The present study shows that the probability of pregnancy elevates with the increasing of number of four-cell transferred embryos. This result is similar to Shen
et al (2003) report. They analysed many factors in success of ICSI in a single population (5). In addition, transfer of embryos in four-cell stage 48 hours after injection emphasizes the importance of growth rate in pregnancy (14, 15). It is not unusual that high quality zygotes produce low quality embryos while low quality zygotes become top quality embryos, as indicated before (14). Placido
et al (2002) indicated that selection of embryos based on morphology of zygote and embryo either independently or together has no predictive value (14). In spite of this study, our analysis shows that the presence of at least one high quality zygote, based on our criteria has predictive value in pregnancy.
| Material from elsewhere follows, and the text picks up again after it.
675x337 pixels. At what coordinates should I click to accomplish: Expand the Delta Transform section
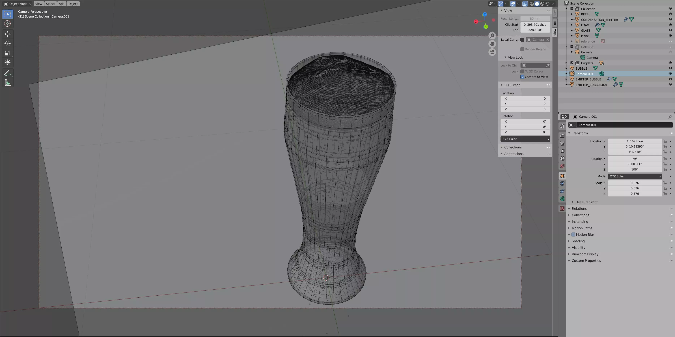[x=587, y=202]
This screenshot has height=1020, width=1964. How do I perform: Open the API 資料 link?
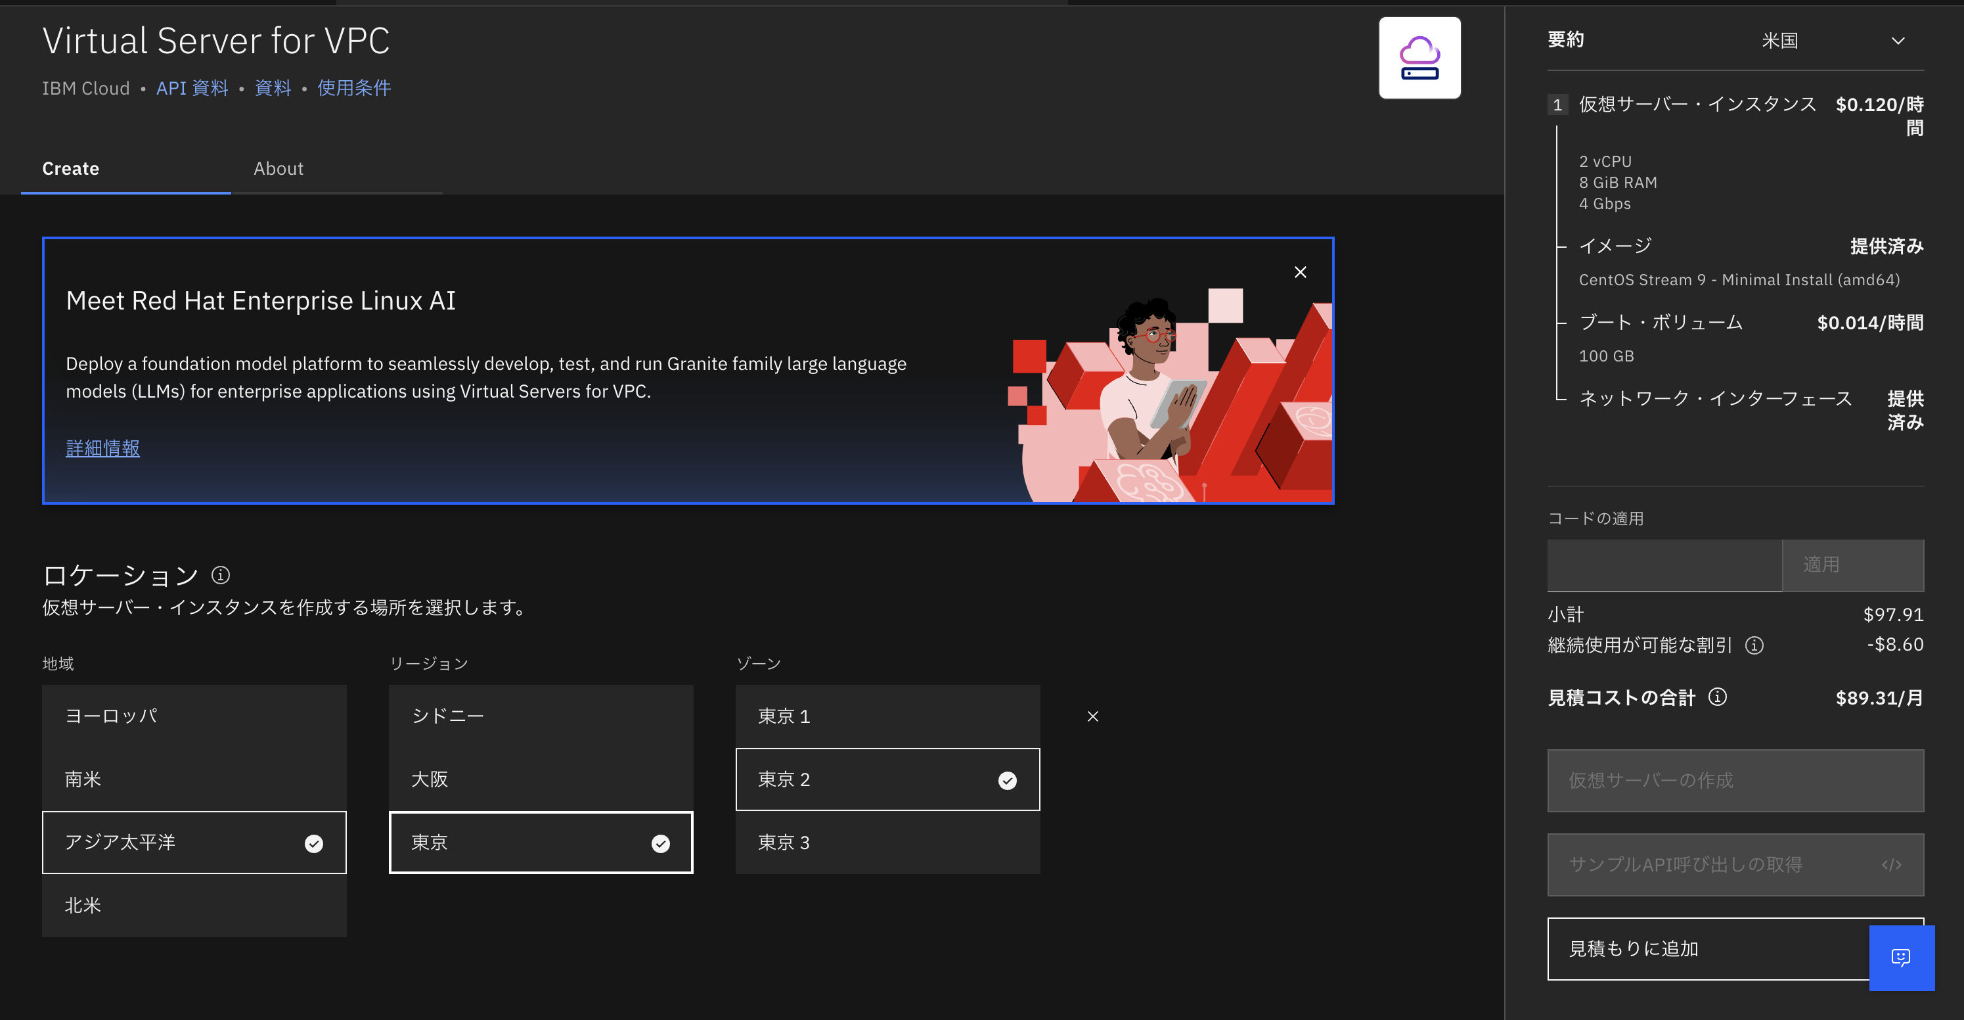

The probability of factors for prediction of pregnancy in our study was more than Shen
et al (2003). Ngelkerke R
2 was 0.32 versus 0.16 respectively (5).
Conclusion
In conclusion, the number of four-cell transferred embryos with ≤ 15% cytoplasmic fragmentation and zygotes with centralized, apposed and polarized pronuclei in women <38 years old have predictive value in pregnancy rate in ICSI cycles. The number of retrieved oocytes, number of injection, fertilization rate, rate of fragmentation (≤ 15%) and quality of embryo transfer (bloody cervix only) were not significant predictors of pregnancy.
Acknowledgments
We would like to thank our IVF lab technicians (F. Hashemi, F. N. Heidari and M. Fasihian ) and all staff in Fatemeh Zahra Fertility and Infertility centre.